“Strength”: Street Artist Painted 3 Murals On A Local Hospital As A Tribute To Spain’s Health Workers
Pejac (previously), real name Silvestre Santiago, is a Spanish painter and street artist whose works include outdoor murals, often utilising trompe-l’œil techniques. Santiago was born in Santander, Cantabria, Spain in 1977. He studied fine art, first at Salamanca, then Barcelona, and finally at Accademia di Belle Arti di Milano “Brera”. He worked at Norway’s NuArt Festival in 2015. The same year, he painted site-specific works in Hong Kong and Tokyo. He has also worked in the Husn refugee camp in Amman, Jordan, creating silhouette images by scraping paint off old walls. As of 2014, he was again living in Santander.
According to an artist: “The idea of the “Strength” project arises as a gesture of gratitude to the health workers of Valdecilla for their work in general and during this COVID crisis in particular by offering them what I do best, which is painting.”
“Marking this historic moment in global history, a pandemic that strongly affected my homeland, taking over 50,000 lives so far, I recently created 3 interventions at University Hospital Marqués de Valdecilla in my hometown Santander. Titled after the quality of being strong, much-needed in the world we live in today, and especially within the walls of a hospital complex, “Strength” addresses 3 different aspects of the current crisis and proposes ways we could respond to them.
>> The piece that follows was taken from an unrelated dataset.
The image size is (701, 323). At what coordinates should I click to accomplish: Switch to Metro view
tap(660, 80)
From the first moment, the hospital has been receptive and enthusiastic and that has made the project flow in a harmonious and easy way. In addition, they have given me total creative freedom and it has been a luxury to have their trust and support.”
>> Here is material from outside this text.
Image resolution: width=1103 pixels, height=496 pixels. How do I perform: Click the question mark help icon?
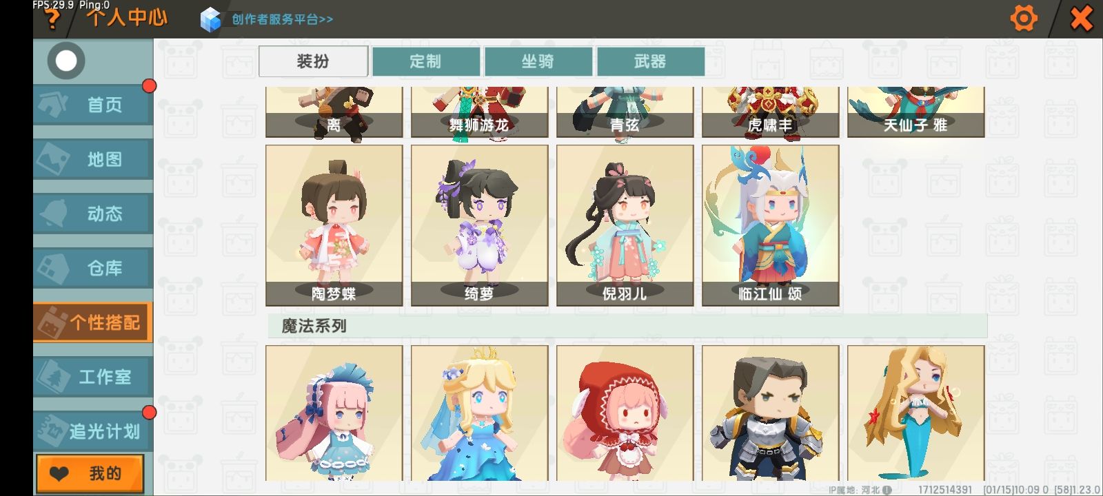point(52,20)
“Social Distancing is a trompe l’oeil intervention that creates an illusion of a deep, gaping crevice on the rigid surface of a cement wall. Made from countless human silhouettes that are trying to escape it, I wanted to represent the wound that this pandemic has left and do it as a tribute to health workers for their respect and solidarity towards the victims. While the image serves as a metaphor for the damage done by the pandemic, it also literally proposes social distancing as a way to fix it. In between the large crowd, I included scenes of reunion, empathy, care, and love, suggesting a door to a better, hopeful future.”
Overcoming is the second piece from the series, which was realized with on-hand help by young oncology patients. Depicting a child recreating Van Gogh’s Wheat Field with Cypresses with his hands, the piece is somewhat a take on a work I created in Norway in 2015, showing a boy recreating Munch’s Scream with his toy cars. In the piece, a child is propped on a wheelchair, able to paint higher than the rest. This is something that we, as a society, could do—take this crisis and use it to propel us forward.
“Caress is the final piece that poetically describes the new dynamics of the relationship between the patients and the health workers imposed by the COVID virus. While physically standing distant and only looking at each other, their shadows are depicting the need and wish to return to physical contact. I also added a sense of serenity and beauty by turning their shadows into a colorful and peaceful pond with water lilies, paying homage to one of my favorite painters, Monet, along the way.”